One very exciting area of research involves leveraging AI to create personalized treatments for a number of mental health conditions. AI has been used to monitor symptoms and reactions to treatment to provide insights that can be used to adjust individual treatment plans. One research project carried out at the University of California, Davis, focused on creating personalized treatment plans for children suffering from schizophrenia based on computer vision analysis of brain images. An important element of the research is the focus on “explainable AI” – the algorithms need to be understandable by doctors who are not AI professionals.
Challenges around Using AI in Mental Health Treatment
As we’ve shown, it’s widely believed that AI has the potential to be highly beneficial when it comes to predicting mental health issues, creating personalized treatment plans, and ensuring compliance. However, it also brings specific challenges that require cooperation between AI researchers and healthcare workers to overcome.
Firstly there’s the issue of AI bias – meaning that inaccuracies or imbalances in the datasets used to train algorithms could perpetuate unreliable predictions or perpetuate social prejudice. For example, when it is known that mental health issues are more likely to go undiagnosed among ethnic groups with poorer access to healthcare, then algorithms that are reliant on this data may also be less accurate at diagnosing those issues. AI engineers and mental healthcare professionals need to work together to implement checks and balances to counteract these biases or eliminate biased data before it affects the output of the algorithms.
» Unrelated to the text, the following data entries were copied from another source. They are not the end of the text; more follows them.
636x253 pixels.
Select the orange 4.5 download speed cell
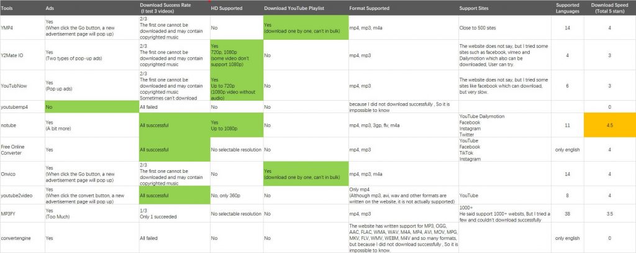pos(610,125)
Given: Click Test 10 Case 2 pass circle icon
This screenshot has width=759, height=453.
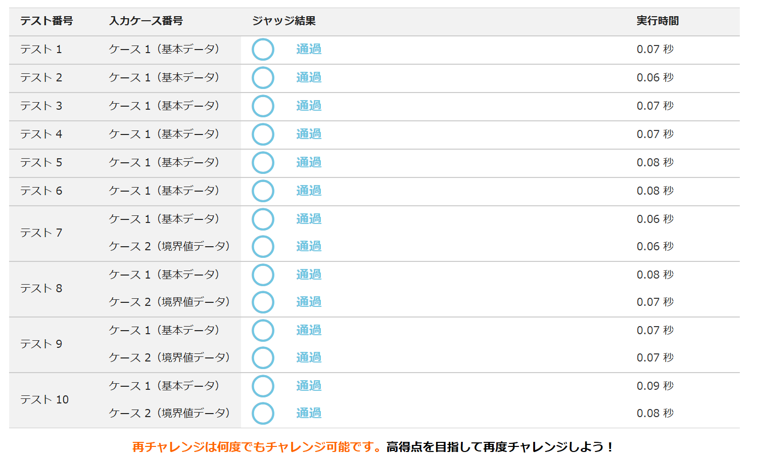Looking at the screenshot, I should point(263,414).
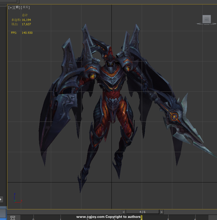217x220 pixels.
Task: Click the XYZ axis tripod in viewport corner
Action: (x=16, y=199)
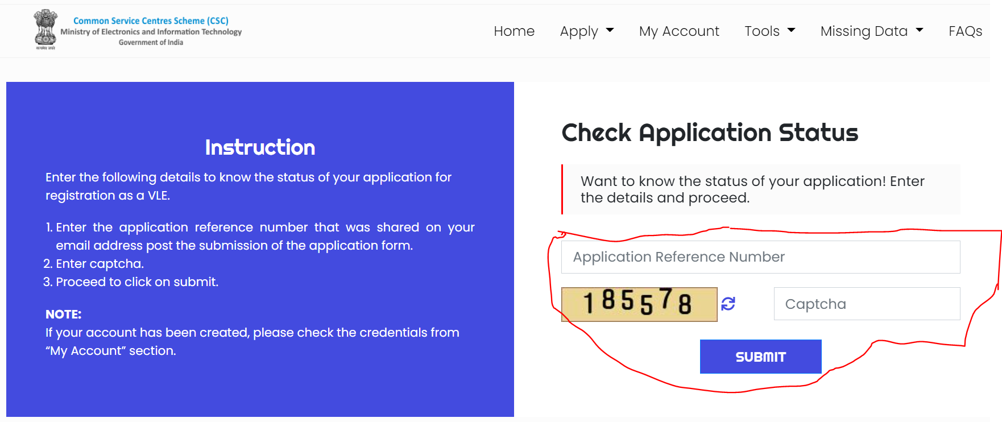Select Home in the navigation bar

point(514,31)
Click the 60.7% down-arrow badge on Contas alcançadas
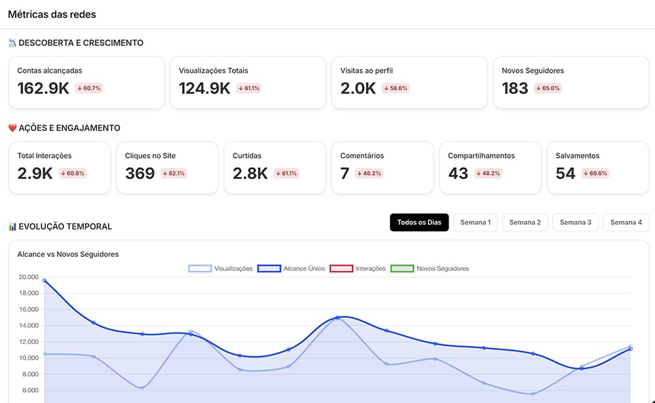This screenshot has width=655, height=403. (x=89, y=88)
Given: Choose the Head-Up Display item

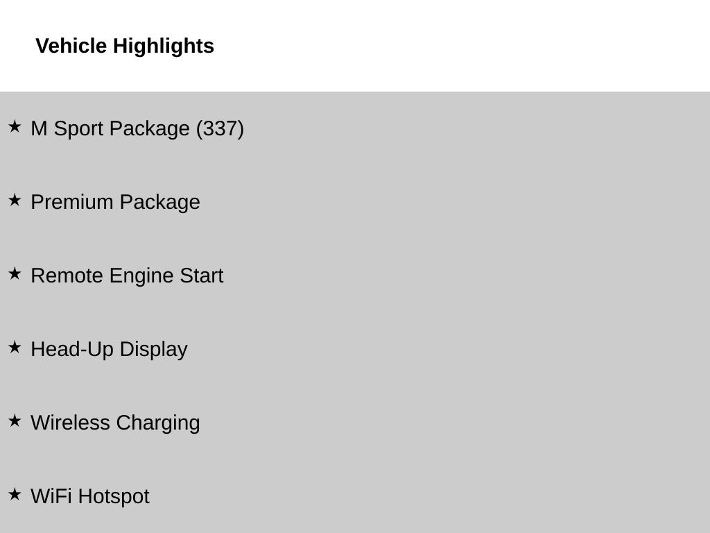Looking at the screenshot, I should [x=109, y=350].
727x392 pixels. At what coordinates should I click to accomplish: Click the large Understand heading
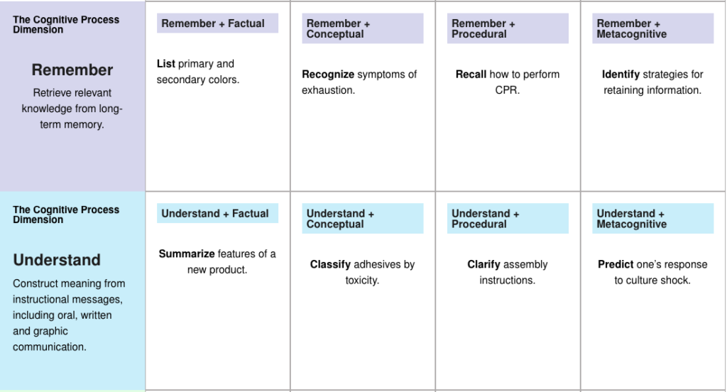click(57, 260)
We must also take into account the fact that diagnosing mental health issues often requires more subjective judgment on the part of clinicians when compared to diagnosing physical conditions. The same is true of machines that are asked to make the diagnosis. Decisions have to be made based on the self-reported feelings and experiences of patients rather than medical test data. This potentially leads to more uncertainty around diagnosis and the need for careful monitoring and following up in order to ensure the best outcomes for patients.
A World Health Organization report into challenges around using AI in mental health treatment and research recently found that there are still “significant gaps” in our understanding of how AI is applied in mental healthcare, as well as flaws in how existing AI healthcare applications process data, and insufficient evaluation of the risks around bias, as discussed above.
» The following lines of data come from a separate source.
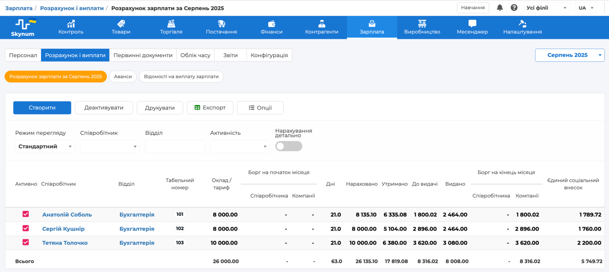This screenshot has height=272, width=609.
Task: Switch to the Первинні документи tab
Action: [x=143, y=55]
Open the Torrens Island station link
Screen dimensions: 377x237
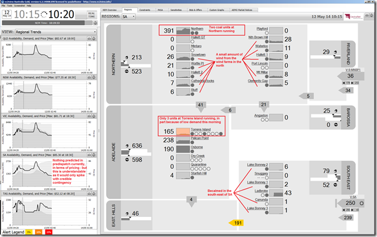[200, 129]
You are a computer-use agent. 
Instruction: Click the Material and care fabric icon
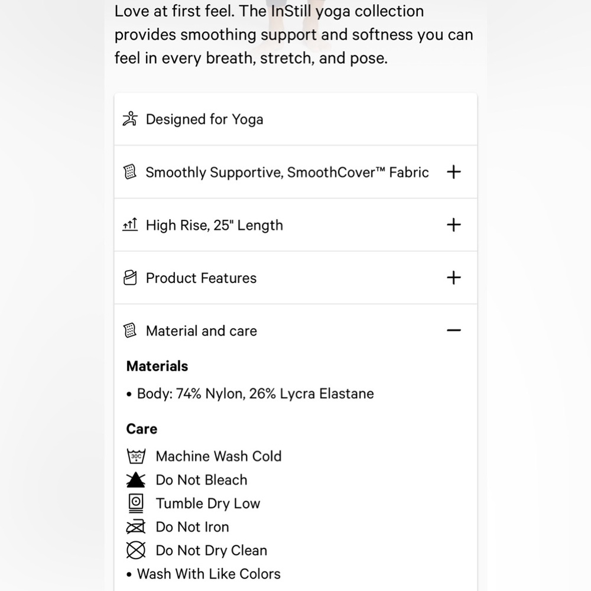130,330
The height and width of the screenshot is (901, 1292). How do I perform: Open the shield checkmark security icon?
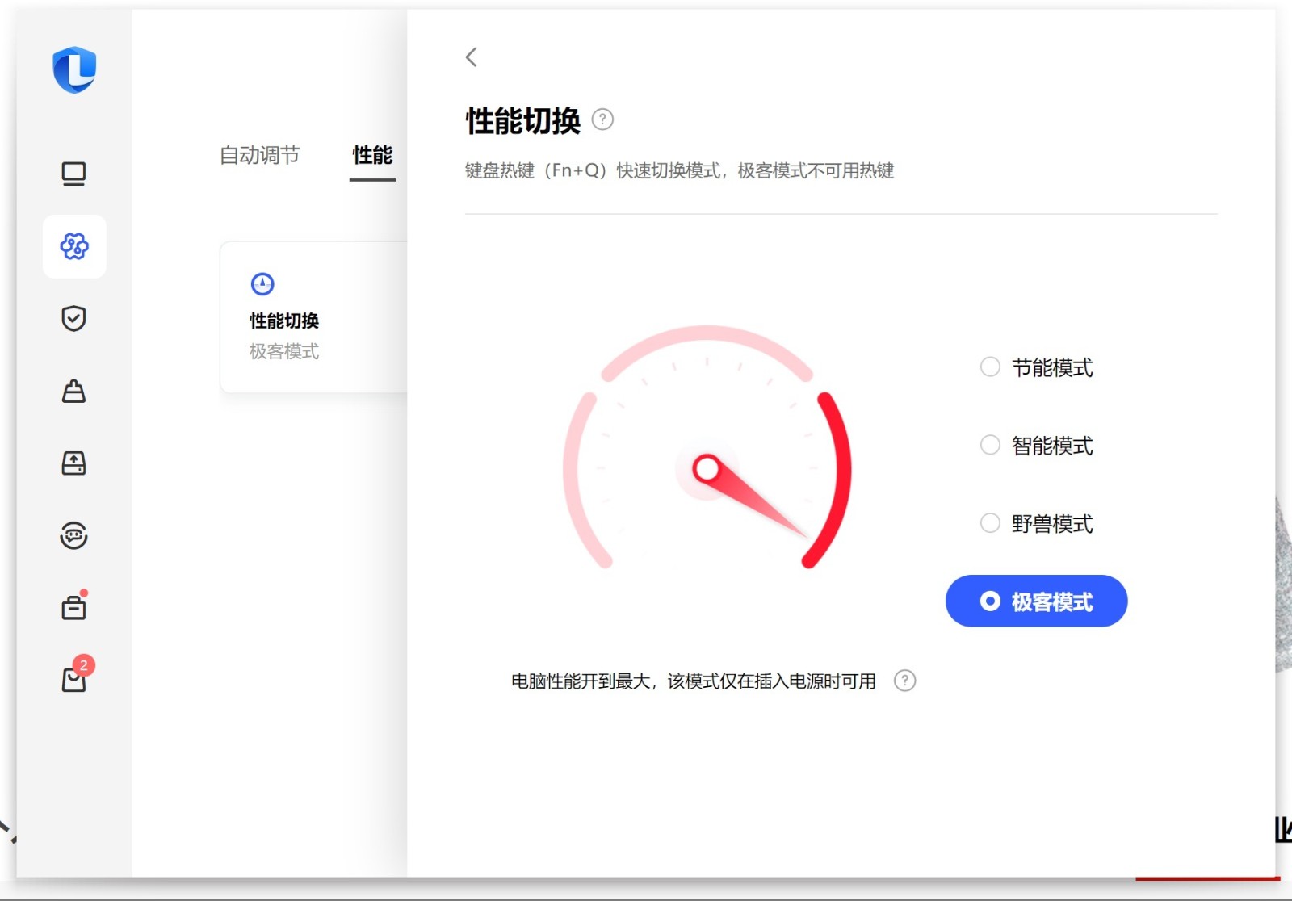pos(74,319)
Overall, there are promising signs that AI has the potential to make a positive impact in many areas of mental healthcare. At the same time, it’s clear that progress must be made with care, and models and methodologies need to be thoroughly assessed for risk of bias before they are allowed to be used in situations where they could affect human lives. As our understanding and ability to implement AI solutions continue to improve, I believe we will gradually be able to build a stronger case for implementing more widespread use of these potentially groundbreaking technologies. Overall, I’m hopeful that it will eventually lead to improved outcomes for conditions that are currently very difficult to treat and help to relieve the devastating impact that mental health problems often have on the lives of patients.